Conflict of interest statement

The authors declare there are no competing interests.

Figures

Figure 1
Figure 1. Example pipeline depicting Complet+ usage.
Not all files required and produced by the MMseqs2 tools and Complet+ are depicted, merely the most prominent ones, for clarity. The pipeline depicted only includes one clusterupdate module use following the initial clustering with the cluster module, but the tests discussed later feature more successive increments with clusterupdate.
Figure 2
Figure 2. The Complet+ algorithm.
The alignment files contain additional data columns, including the one containing each alignment’s e-value (not depicted) that is used in the alignment sorting and filtering step.
Figure 3
Figure 3. Gephi visualization of the MMseqs2 search of the representative sequences.
Depicted are the reciprocal hits resulting from the sequence alignment.
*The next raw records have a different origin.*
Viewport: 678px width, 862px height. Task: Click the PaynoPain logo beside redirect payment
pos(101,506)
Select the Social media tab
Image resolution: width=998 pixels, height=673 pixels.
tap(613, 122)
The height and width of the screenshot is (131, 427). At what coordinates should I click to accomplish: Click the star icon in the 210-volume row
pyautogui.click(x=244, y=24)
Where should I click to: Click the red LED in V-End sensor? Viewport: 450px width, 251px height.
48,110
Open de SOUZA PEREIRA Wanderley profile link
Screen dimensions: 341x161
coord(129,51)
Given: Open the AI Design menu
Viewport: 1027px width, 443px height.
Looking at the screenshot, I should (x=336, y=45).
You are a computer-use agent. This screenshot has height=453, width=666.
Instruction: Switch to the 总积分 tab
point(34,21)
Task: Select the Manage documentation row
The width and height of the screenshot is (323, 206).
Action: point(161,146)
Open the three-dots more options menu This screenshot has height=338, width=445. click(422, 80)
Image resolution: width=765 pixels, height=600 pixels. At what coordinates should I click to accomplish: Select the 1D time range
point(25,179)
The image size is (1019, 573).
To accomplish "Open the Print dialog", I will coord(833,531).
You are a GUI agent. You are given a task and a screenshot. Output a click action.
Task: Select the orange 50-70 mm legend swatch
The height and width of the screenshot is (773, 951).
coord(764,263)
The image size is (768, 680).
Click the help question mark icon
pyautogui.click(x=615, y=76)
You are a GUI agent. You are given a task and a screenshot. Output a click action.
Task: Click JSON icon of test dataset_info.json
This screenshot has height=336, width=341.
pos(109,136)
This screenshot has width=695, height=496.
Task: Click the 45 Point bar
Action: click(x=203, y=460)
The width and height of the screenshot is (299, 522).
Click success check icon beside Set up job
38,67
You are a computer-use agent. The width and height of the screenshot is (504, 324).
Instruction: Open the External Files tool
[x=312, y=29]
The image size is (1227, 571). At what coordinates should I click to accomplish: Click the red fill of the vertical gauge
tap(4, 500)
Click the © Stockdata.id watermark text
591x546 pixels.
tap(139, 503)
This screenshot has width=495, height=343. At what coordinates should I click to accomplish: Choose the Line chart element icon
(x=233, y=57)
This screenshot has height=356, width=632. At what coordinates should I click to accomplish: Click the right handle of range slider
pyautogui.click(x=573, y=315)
Each dot represents a representative sequence. Dots in close proximity indicate a reciprocal hit. Groups of close reciprocal hits are effectively clusters. Complet+ merges these clusters to improve completeness. Circled in red is one such cluster. Every representative sequence within this circle is a reciprocal hit to at least one other representative sequence in the circle. Complet+ merges these representative sequences, resulting in a single cluster Every single sequence in the image has a reciprocal hit; a dot that appears to be a single sequence is actually two or more dots on top of each other.
Figure 4
Figure 4. Number of clusters having one (singletons) through ten members for the MMSeqs single-step clustering before and after applying Complet+.
Figure 5
Figure 5. The homogeneity, completeness, AMI, and ARI of the single-batch tests.
(A) All tests aside from “CD-HIT” use MMseqs2 the clustering module stated. The sensitivity specified in parentheses refers to the MMseqs2 search run by Complet+, not the clustering sensitivity, which was the default value of 4.0 where applicable. Overall, Complet+ substantially improves each test case’s completeness at little expense to homogeneity. The loss in homogeneity is more notable when evaluating the clustering results on the family-level of classification, however still to a lesser degree than the increase in completeness. Complet+ also improves the AMI and ARI of each clustering to varying degrees, having a generally greater improvement. (B) The two leftmost tests are Complet+ run at minimum, and maximum MMseqs2 search sensitivity, each on the same Default linclust test results. The two following tests are identical aside from one using the cluster-reassign setting. The last test is the Connected Component (CC) clustering method of MMSeqs2, run at the highest sensitivity. Like the results in (A), AMI and ARI are improved with each case while completeness is also improved without significant loss of homogeneity.
Figure 6
Figure 6. Homogeneity/Completeness scatterplots demonstrating base-algorithm + Complet+ vs. base algorithms (Default, Connected Component clustering both with highest sensitivity of 7.5).
Complet+ can improve completeness of each algorithm by a greater amount than is lost in homogeneity. By merging clusters whose representatives are reciprocal hits (given an e-value threshold) of each other allows more clusters to be merged than stricter connected node criteria by the CC algorithm.
Figure 7
Figure 7. Algorithm runtime vs. sensitivity levels for MMSeqs2 and Complet+.
Both algorithms’ runtimes increase polynomially.
Figure 8
Figure 8. Homogeneity, completeness, AMI, and ARI of the superfamily- vs. family- level for both (A) “new classes” and (B) “random” test batching partitions (for five batches) for MMSeqs cluster and clusterupdate followed by Complet+.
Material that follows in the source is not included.